Repression of ATM and ATR by shelterin | Relevant Publications
DNA lesions can activate two transducing kinases, ATM and ATR, which enforce cell cycle arrest through phosphorylation of effector kinases and other targets, such as p53. When TRF2 is inhibited in human cells or deleted mouse cells, telomeres are recognized as sites of DNA damage and activate the canonical ATM kinase pathway. DNA damage response factors such as 53BP1 and MDC1 accumulate near telomeres and the histone H2AX becomes phosphorylated at chromosome ends. The ATM kinase becomes autophosphorylated on S1981 and its signaling activity results in a p53-dependent cell cycle arrest. These responses are entirely dependent on ATM. When TRF2 is deleted from ATM deficient cells, no DNA damage response is observed, indicating that the ATR kinase is not activated by telomeres lacking TRF2. Conversely, ATR but not ATM is activated when POT1 is removed from telomeres. Thus, telomeres use two distinct shelterin components to repress the two main DNA damage signaling pathways. These findings suggest how telomeres induce cell cycle arrest when they become critically shortened. Since the amount of shelterin at telomeres is dependent on telomere length, shortened telomeres are expected to carry diminishing amounts of TRF2 and POT1 which will eventually lead to insufficient repression of ATM and ATR.

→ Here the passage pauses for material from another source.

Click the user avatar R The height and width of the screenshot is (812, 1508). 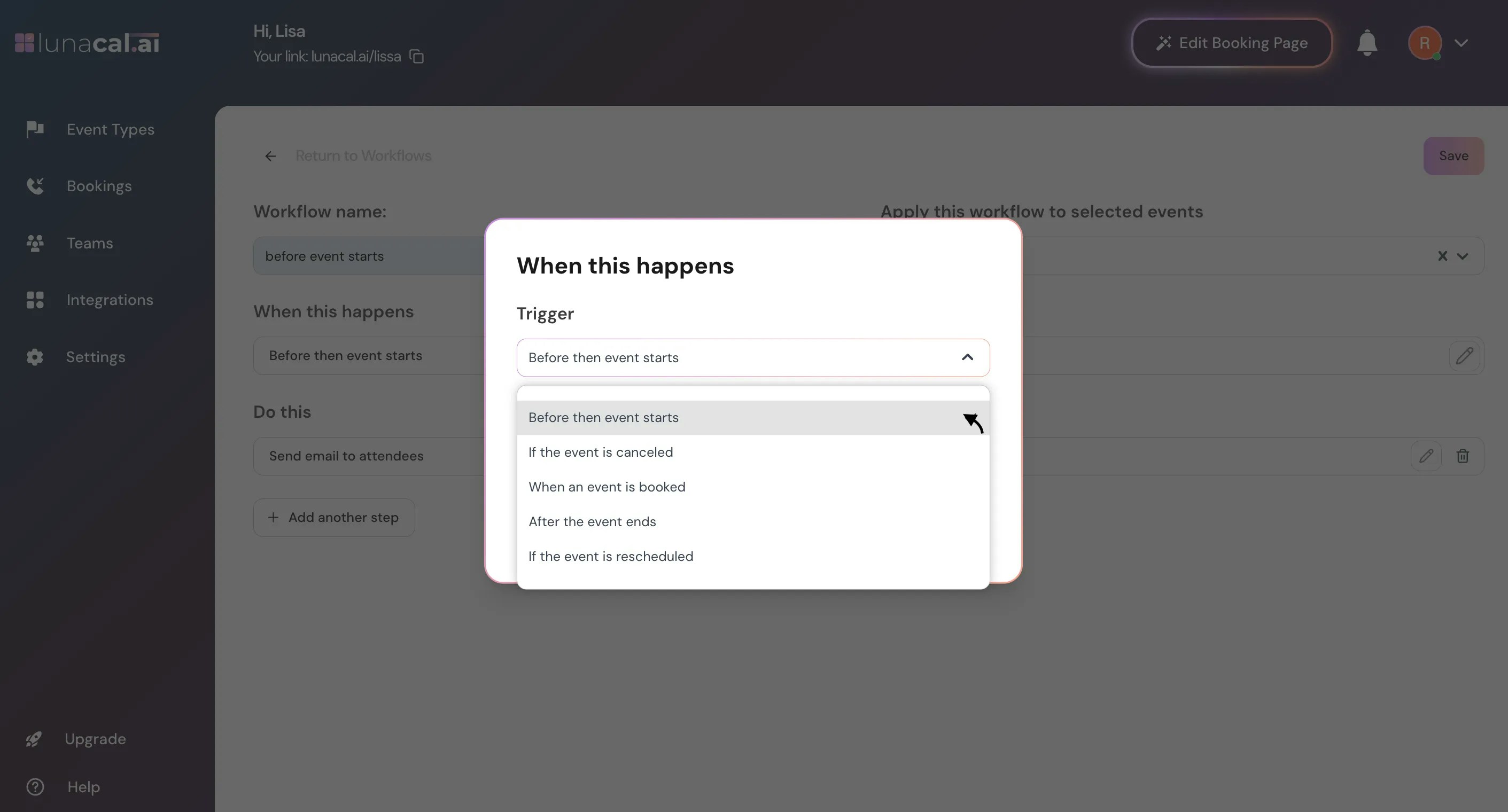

Control of the telomere terminus by POT1 | Relevant Publications
The structure of the telomere terminus is regulated by POT1. When POT1 is inhibited, the 5’ end of the telomeres is altered from its normal precise ATC-5’ structure to a random position within the AATCCC sequence. In mouse cells, deletion of POT1b also affects the structure of the telomere terminus. POT1b deficient cells have unusually long 3’ overhang segments, in some cases more than 5 times longer than the wild type situation. Most likely, the long overhangs are due to excessive exonucleolytic attack on the 5’ ends of telomeres. The nature of the nuclease that threatens chromosome ends is not known.
Regulation of telomerase | Relevant Publications
In telomerase positive cells, telomeres are usually maintained at a stable length setting. This homeostasis is due to a negative feedback loop that controls the action of telomerase at individual chromosome ends. Shelterin is a key component of this control pathway, acting as a negative regulator of telomerase. As a telomere grows longer, it contains more shelterin, resulting in diminished activity of telomerase at that particular telomere end. Conversely, short telomeres have less shelterin and therefore exert less inhibition on telomerase. The inhibition of telomerase is largely dependent on the ability of shelterin to load POT1 on the single-stranded telomeric DNA. A mutant form of POT1 that loads on telomeres but lacks the ability to engage the 3’ overhang abrogates telomere length control even though all other components of shelterin are present.